• **WRITTEN REQUEST**: In the article on the future of search engines, what did Sogou's CEO identify as the company's next big goal?

• **PASSAGE**:
···
Search Engine's Future Doesn't Lie In Speech Or Image Search, Said Sogou's CEO
摘要： How will search engine and input software look like in the future? What’s Sogou’s next goal? How will Sogou apply artificial intelligence technology to its search engine and input software? Are speech search and image search the end?
Undoubtedly, artificial intelligence is one of the most heated areas where all major Chinese internet companies are trying to make a difference, no matter to what degree they have reached and what the future trend looks like.
During the 2016 Sogou Core Partners Conference, Wang Xiaochuan, CEO of Sogou Technology, delivered a speech titled “Sogou’s Path of Artificial Intelligence” and shared with the audience Sogou’s strategic development plan at that stage. In the speech, Wang maintained that the ultimate goal of mankind in terms of artificial intelligence has always been to be able to have machines or robots communicate with people as if through natural language, and that this is also the ultimate goal of Sogou.
Wang predicted that there would be two systems in the future world of artificial intelligence: virtual world and machine intelligence, while the core lies in “getting machines involved in decision-making process of human beings”. Artificial intelligence meets two great needs of human society: for one thing, human beings get to feel the sense of being better; for another, they can turn to machines for help in the decision-making process.
Speaking of Sogou’s path of artificial intelligence, Wang believed that there was a natural relationship between artificial intelligence and search engine and that search engine will become the shiny star in the era of artificial intelligence.
“While artificial intelligence is based on big data, cloud computing and machine learning, search engine has always been the core carrier of technologies in these three areas.”
In his opinion, the future of search engine lies not in speech search or image search, but rather “Q&A”. In the era of artificial intelligence, users can ask search questions through key words, while the search engine can predict what users mean and present all possible answers accordingly.
“No matter it’s speech or image search, the key is to have machines be able to understand what you really mean at first and provide users with more diverse ways of expression accordingly.”
Therefore, Wang revealed in his speech that the next big goal of Sogou was to change the current keywords-based search engine system into Q&A-based. In fact, Sogou has always been able to adopt such system and provide 5 to 10 per cent questions with direct answers.
Speaking of change in Sogou, one of the major search engines in China, Wang revealed that speech and image search were still the most important features this year, and Sogou was prepared to upgrade its technology and provide better and more advanced and sophisticated speech and image search service for the large numbers of users.
“When we talk about artificial intelligence and Q&A-based model, Input Software is always the best gateway,” Wang said at last, believing that Sogou’s Input Software can help Sogou collect large amount of data and therefore gain an advantage in artificial intelligence area.
···
Word and element location records
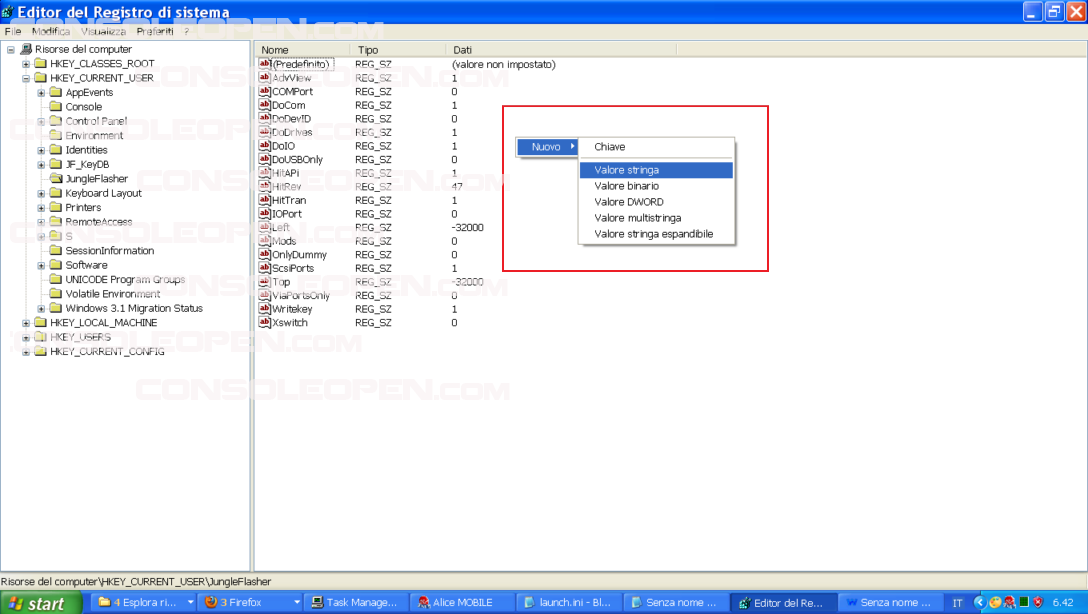Expand the HKEY_CLASSES_ROOT key
1088x614 pixels.
tap(26, 64)
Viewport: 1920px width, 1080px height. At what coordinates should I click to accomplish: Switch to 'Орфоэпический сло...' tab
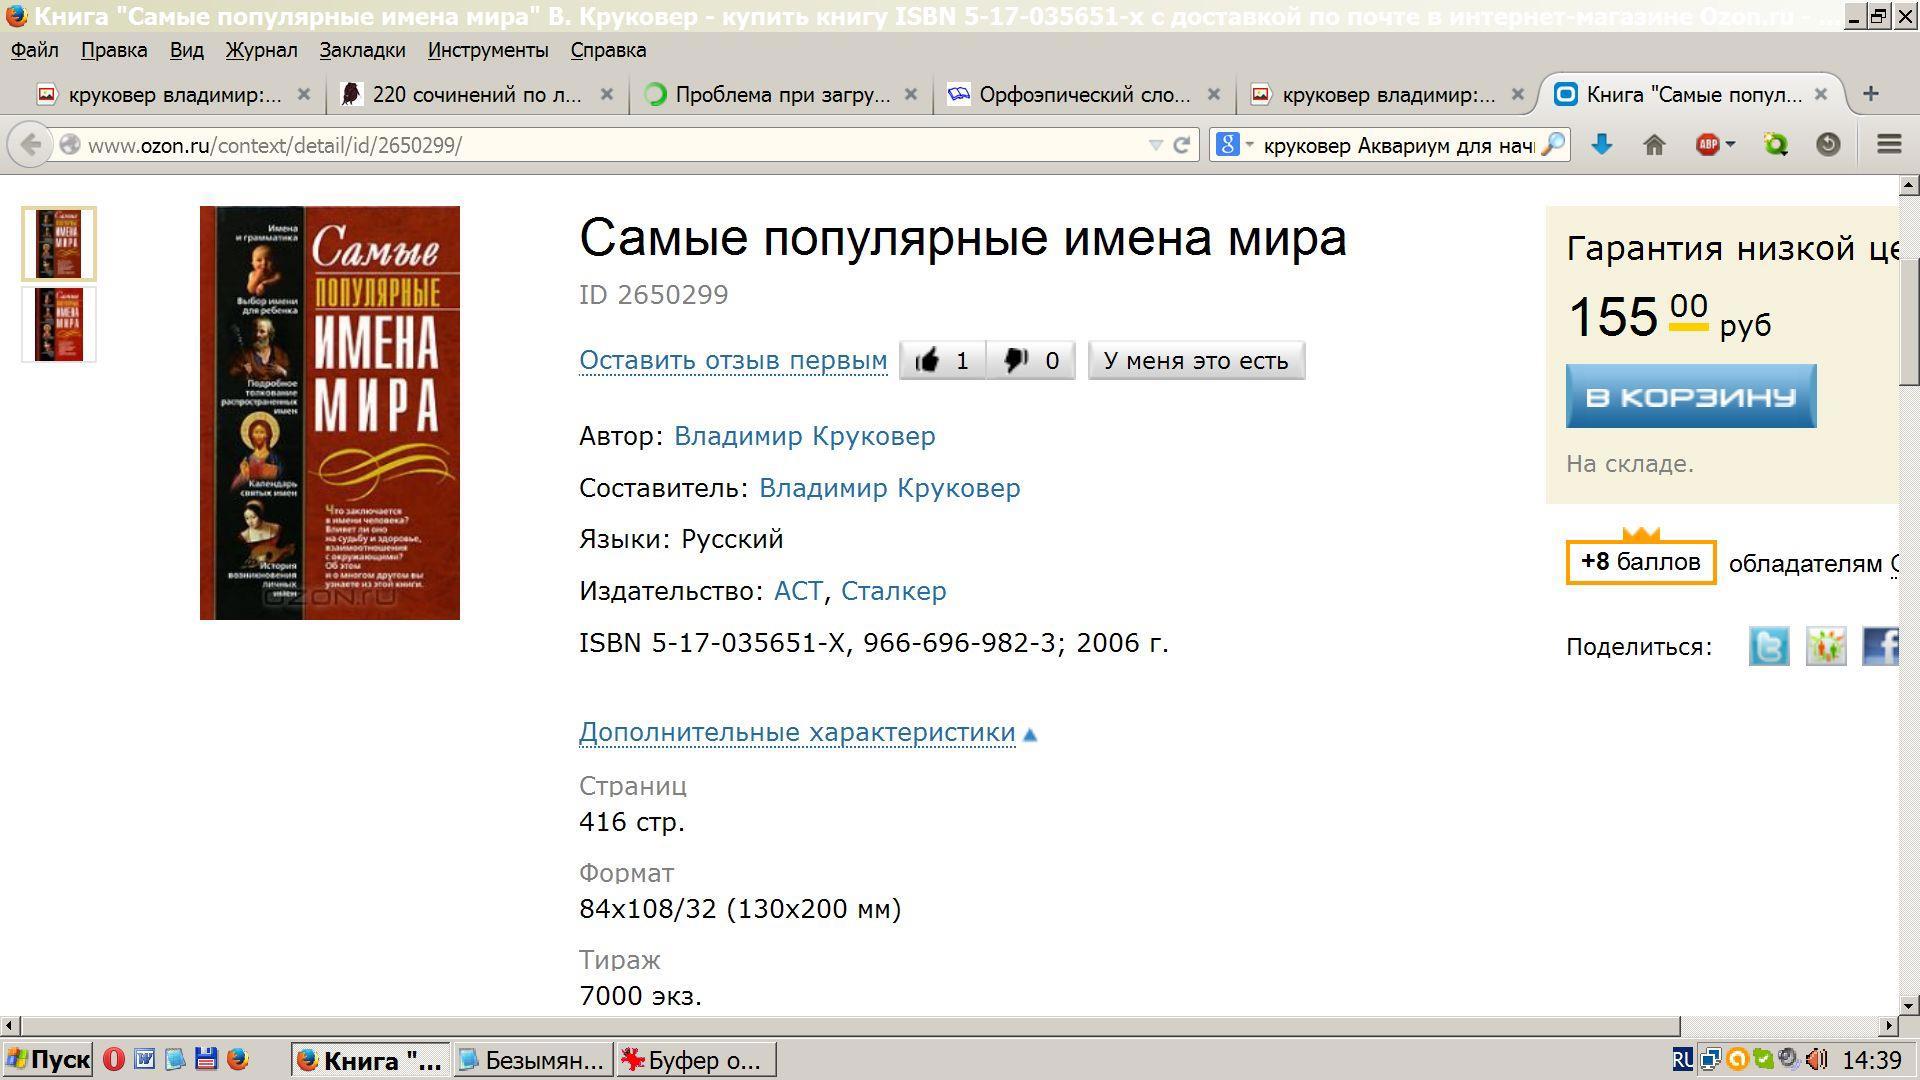click(x=1083, y=95)
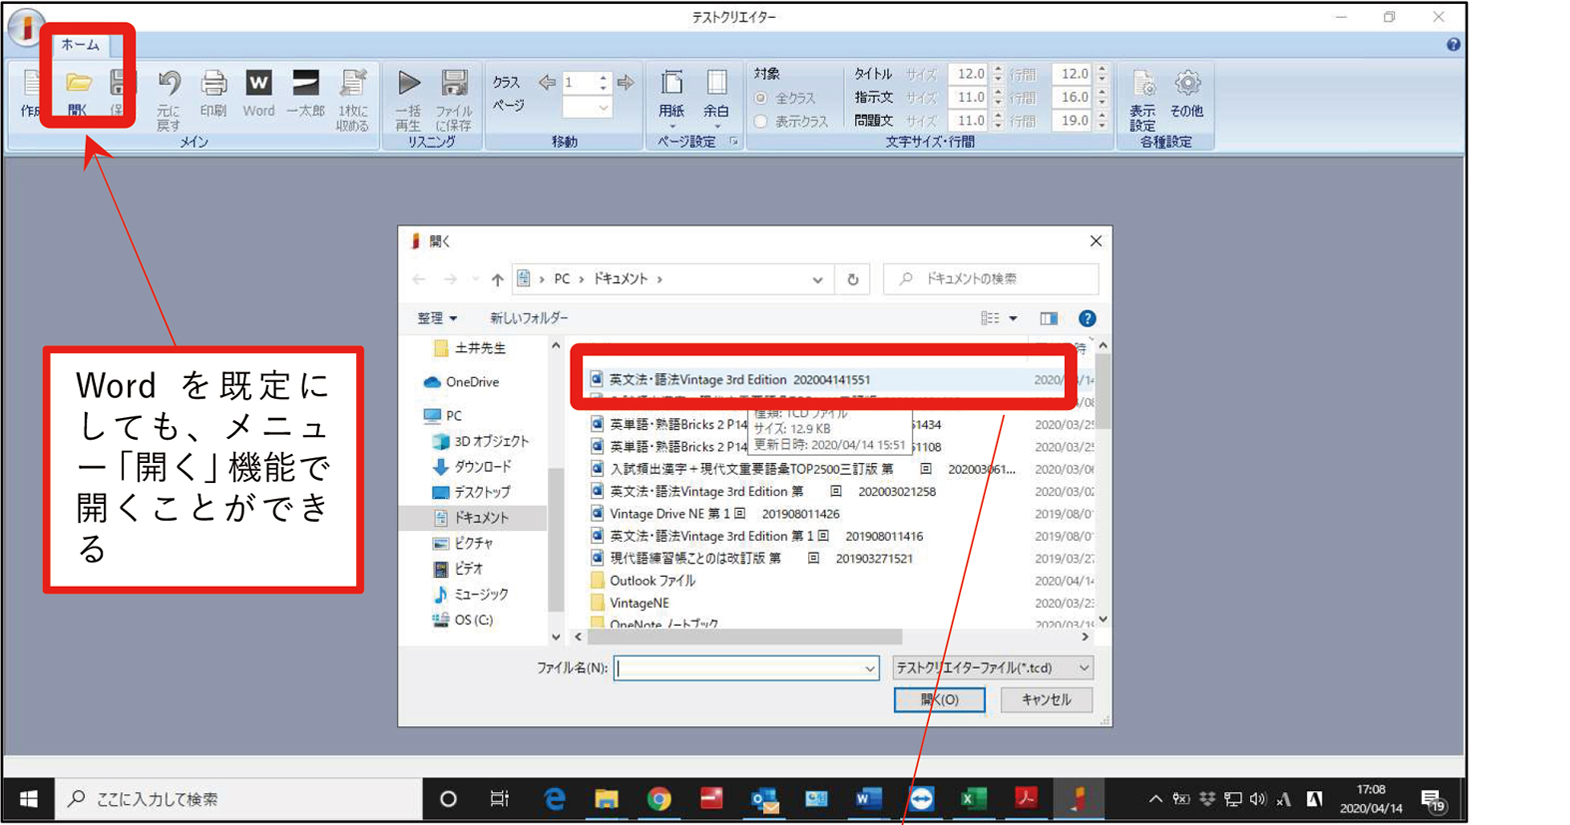1570x825 pixels.
Task: Toggle the preview pane button in dialog
Action: (1048, 318)
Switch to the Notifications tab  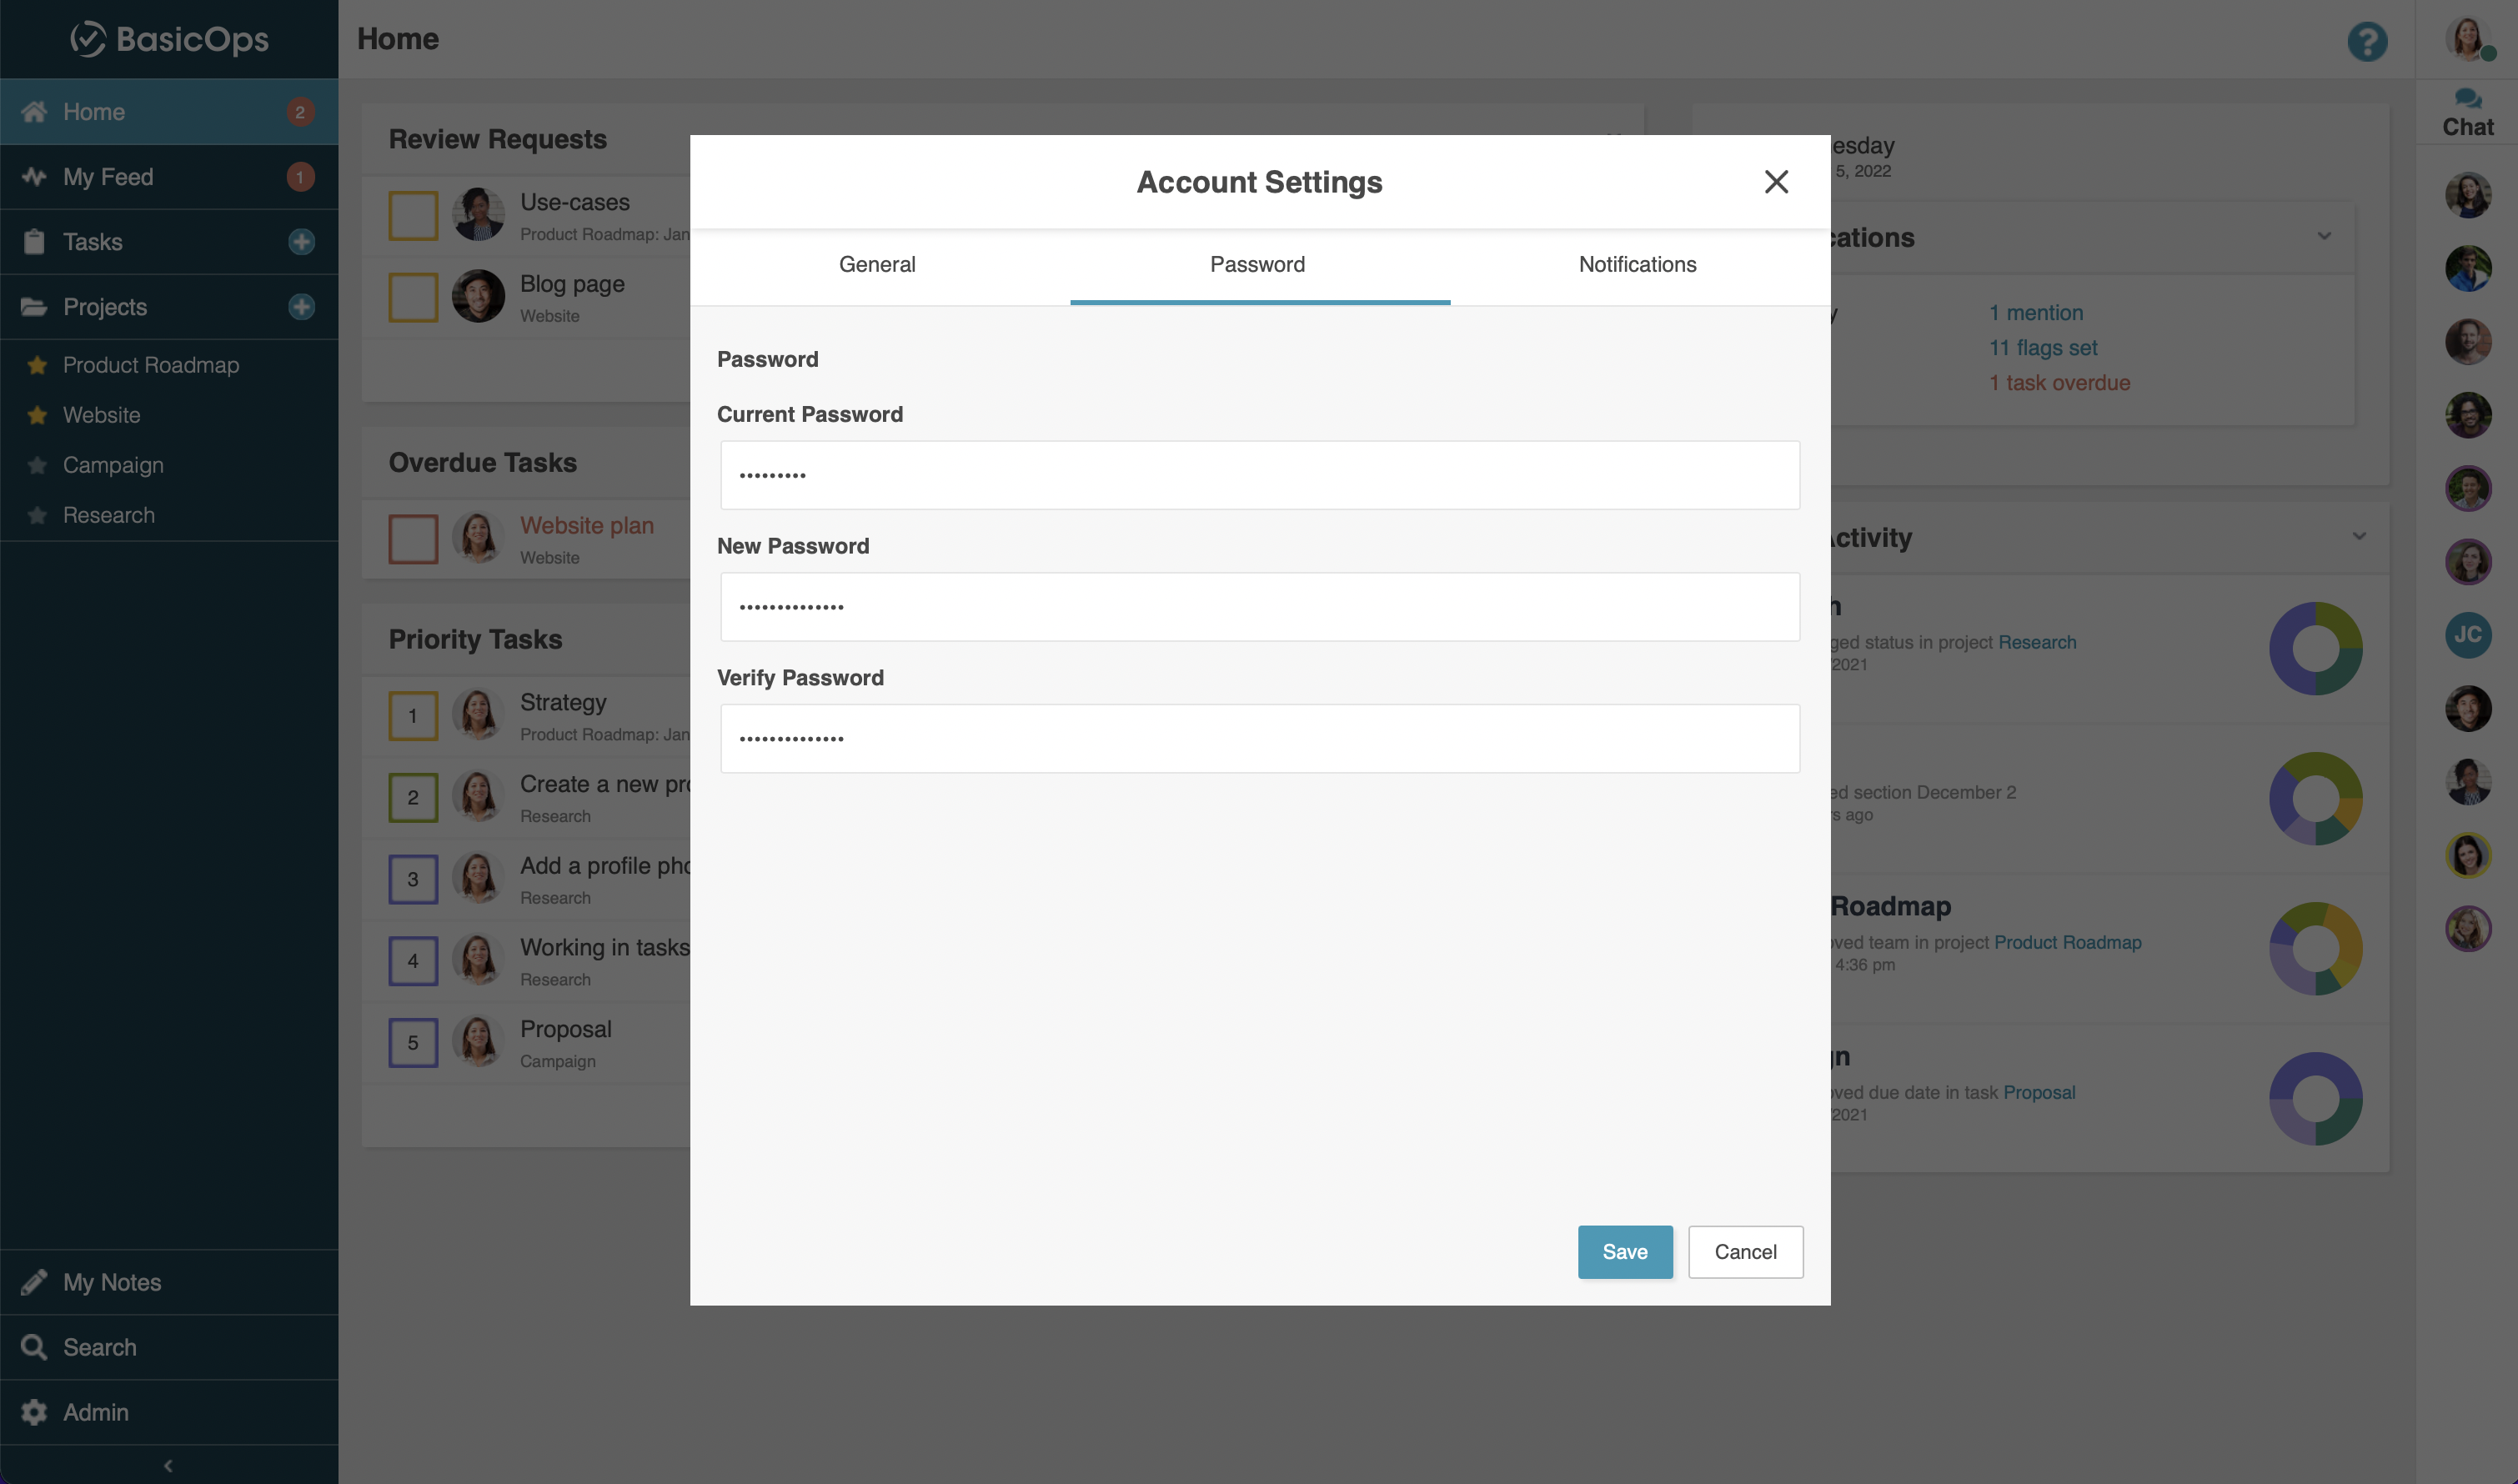click(x=1637, y=264)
···
• **RESULT OF THIS TASK**: To change the current keywords-based search engine system into a Q&A-based one.